▸ Exercise description
Repeat word for word the part of the text on patient safety culture from "Another aspect of" up to and including "the person involved.".

▸ Text provided
####################

On the hub we’ve shared the views of NHS staff who have expressed concerns that a "Just Culture approach is spoken about but is not demonstrated or welcomed when concerns are raised".[20] Connected with this are concerns about bullying, with instances of staff being reprimanded by senior colleagues when raising legitimate safety concerns.[21] [22] These concerns are evident when looking at the most recent NHS Staff Survey, where approximately 160,000 out of 569,400 respondents stated that they did not feel secure raising concerns about unsafe clinical practice.[23]

At Patient Safety Learning, we see these challenges in the way people interact with the hub. We regularly see a reluctance from staff in sharing examples of good practice, as well as concerns about unsafe care. Even when documents are anonymised to shield the identity of those involved, these concerns continue to weigh heavily. Staff express their fear that they will be ‘found out’ and do not have permission to share good practice. Staff not feeling safe to speak up and to share learning presents a serious barrier to improving patient safety.

We argue that, though the knowledge and stated commitment is available to create the conditions for psychological safety in health and social care, implementing it remains a huge challenge. Blame culture is deeply embedded in many organisations. Patient Safety Learning believes there needs to be concerted efforts by every health and social care organisation to develop and publish goals for culture change; that these are measured and monitored, and that best practice is shared widely. System and organisational leaders need to recognise the criticality of psychological safety as part of a Just Culture. And act accordingly.

Support to staff after patient safety incidents

Another aspect of staff safety which is closely intertwined with patient safety is the importance of providing emotional support to health and social care staff who are involved in patient safety incidents. Dr Albert Wu coined the term ‘second victim’ support to describe this, and while the appropriateness of this phrase is a point of debate, recognising the need for this support is important to patient safety.[24]

Such incidents can have a significant impact on the professional involved, many of whom may experience “intense feelings of incompetence, inadequacy or guilt after a medical error”.[25] Therefore, in the first instance, ensuring that this type of support is available would have an obviously beneficial impact on the health and wellbeing on the person involved.

####################

▸ Material supplied

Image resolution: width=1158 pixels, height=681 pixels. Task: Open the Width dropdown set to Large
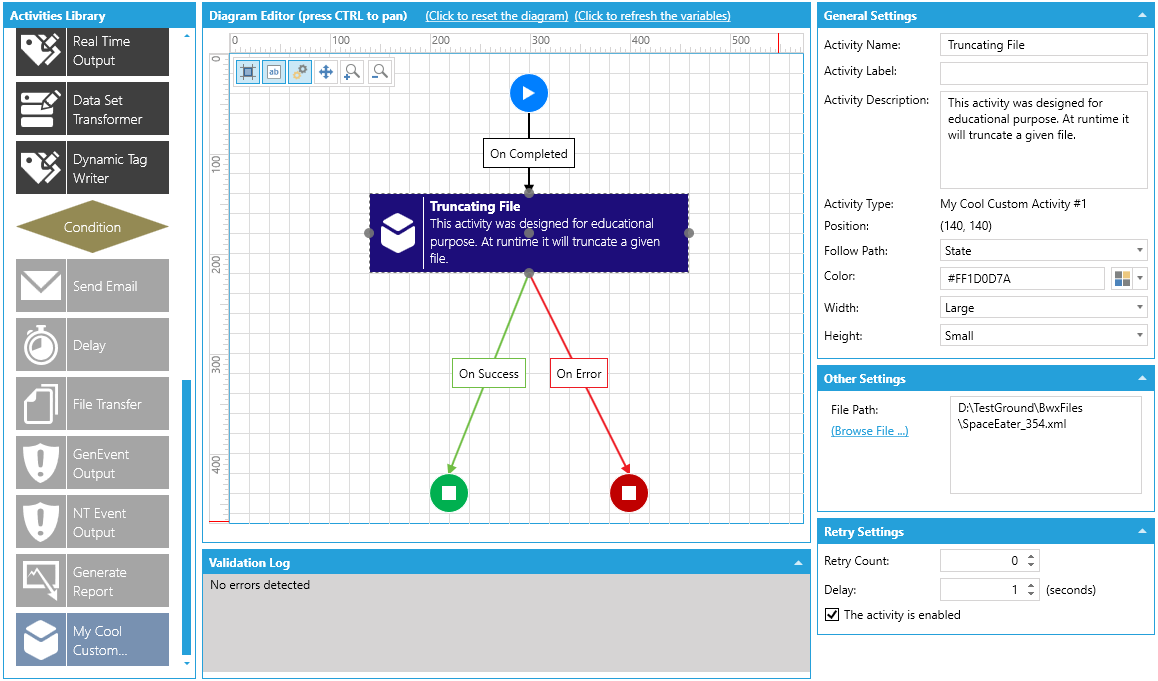(x=1044, y=307)
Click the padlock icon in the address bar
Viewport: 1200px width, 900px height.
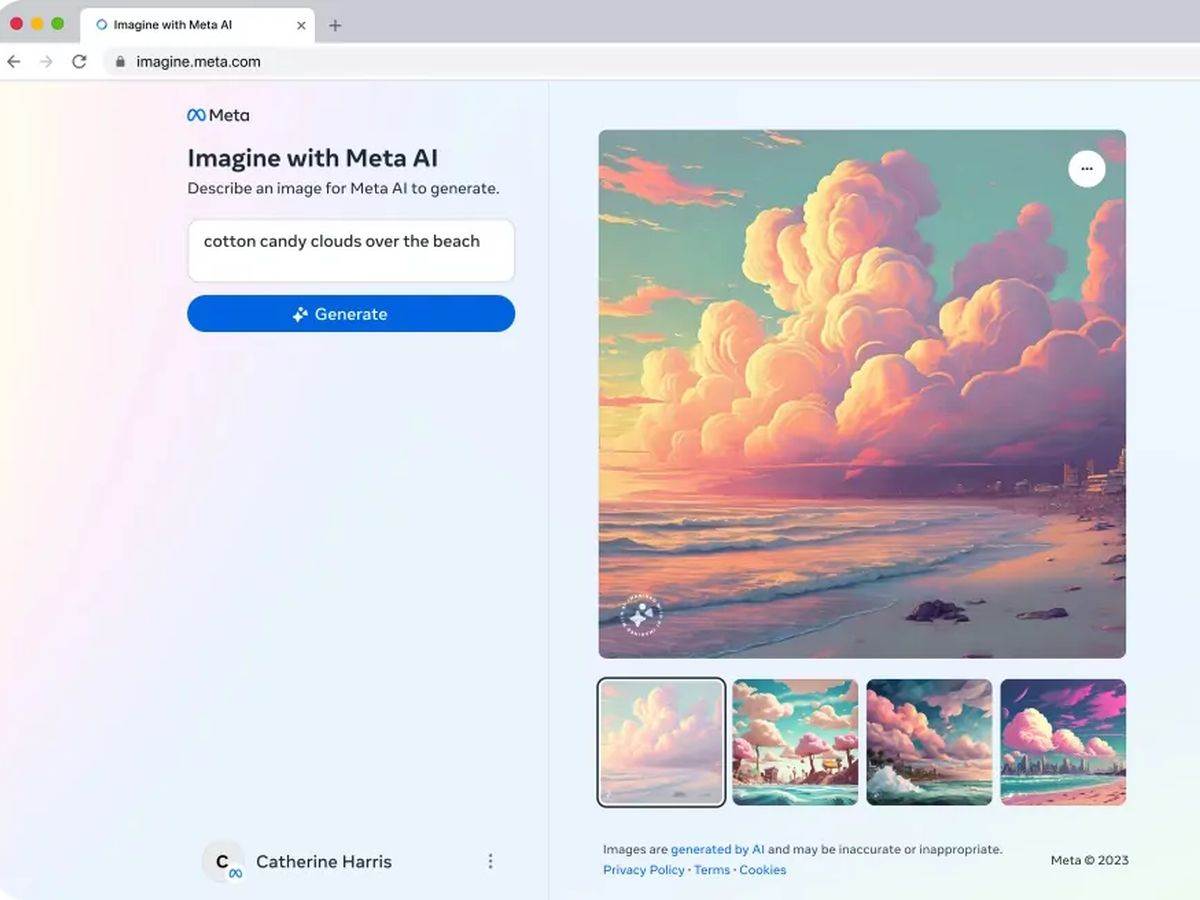119,61
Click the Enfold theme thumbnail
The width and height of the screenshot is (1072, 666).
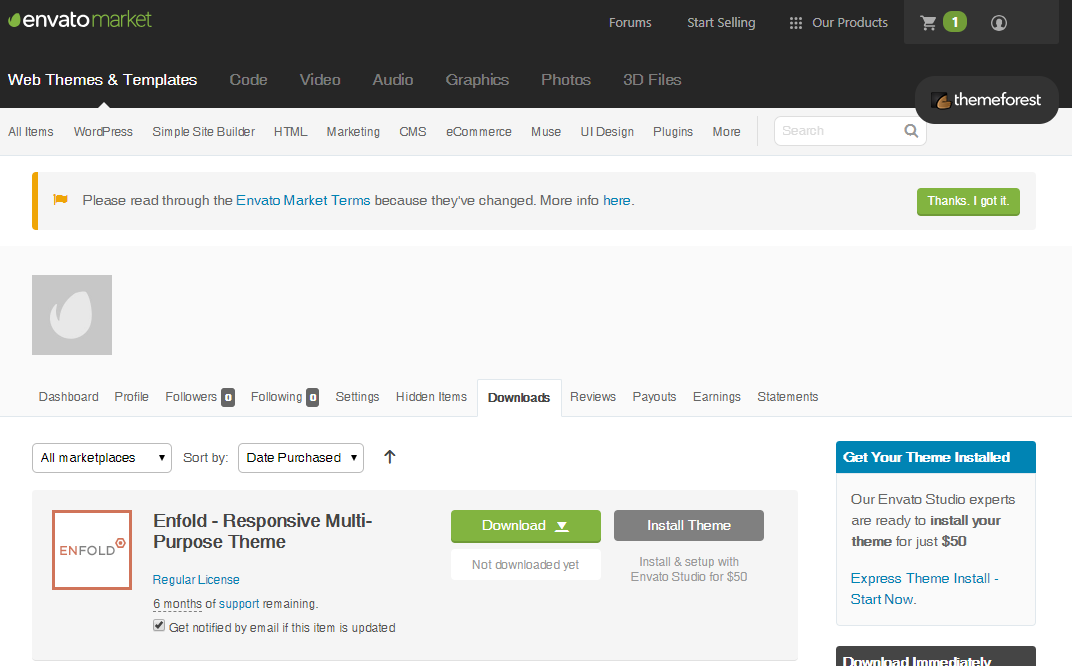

####################

▸ Solution
Another aspect of staff safety which is closely intertwined with patient safety is the importance of providing emotional support to health and social care staff who are involved in patient safety incidents. Dr Albert Wu coined the term ‘second victim’ support to describe this, and while the appropriateness of this phrase is a point of debate, recognising the need for this support is important to patient safety.[24]

Such incidents can have a significant impact on the professional involved, many of whom may experience “intense feelings of incompetence, inadequacy or guilt after a medical error”.[25] Therefore, in the first instance, ensuring that this type of support is available would have an obviously beneficial impact on the health and wellbeing on the person involved.